Allison was right: what kind of losers started aping for the camera like twelve-year-olds starved for attention? Were we all just a bunch of class clowns who felt ripped off that we hadn’t grown up to be the centre of attention? Was I really trying to make Steven famous so I could be in the limelight?

After seeing them on television I’d felt a mix of revulsion and shock. Revulsion because they all seemed so desperate; shock because I realized I didn’t know these old friends, not really, nor had I ever really known them. I wasn’t sure if I hated them or loved them.

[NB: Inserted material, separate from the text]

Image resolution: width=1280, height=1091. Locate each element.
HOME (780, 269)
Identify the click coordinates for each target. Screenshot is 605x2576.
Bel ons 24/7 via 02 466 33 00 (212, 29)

I stared at my cell phone lying on the dashboard. I wondered if the guys would call me, or if their sixty seconds of fame had gone to their heads and they wouldn’t need me anymore. Truth was, any one of us who made it big wouldn’t give a rat’s ass about the others and would surf that fame wave for as long as he could.

You don’t know that for sure, asshole. Maybe you’re the only one who’d do a shitty thing like that. Maybe you’re the only real jerk here.

Tim Hortons was hopping. People left in droves, carrying trays of coffee and donuts. It seemed that wherever I went in life I saw someone who reminded me of someone I’d once known from high school. My brain seemed to be going into meltdown.

I dumped my coffee out the window and screeched out of the parking lot, feeling like some half-baked pilot. My car was practically flying. I felt free and chased and chasing, and wondered what the hell was happening to me. I’d just seen a doctor and was telling her I was suicidal and was waiting for the loony doctor to buzz me up for an appointment. Oh My God what the hell is happening to you?

The only thing I knew at that moment was this: I was becoming unhinged, and I was digging it in a dark and wild way.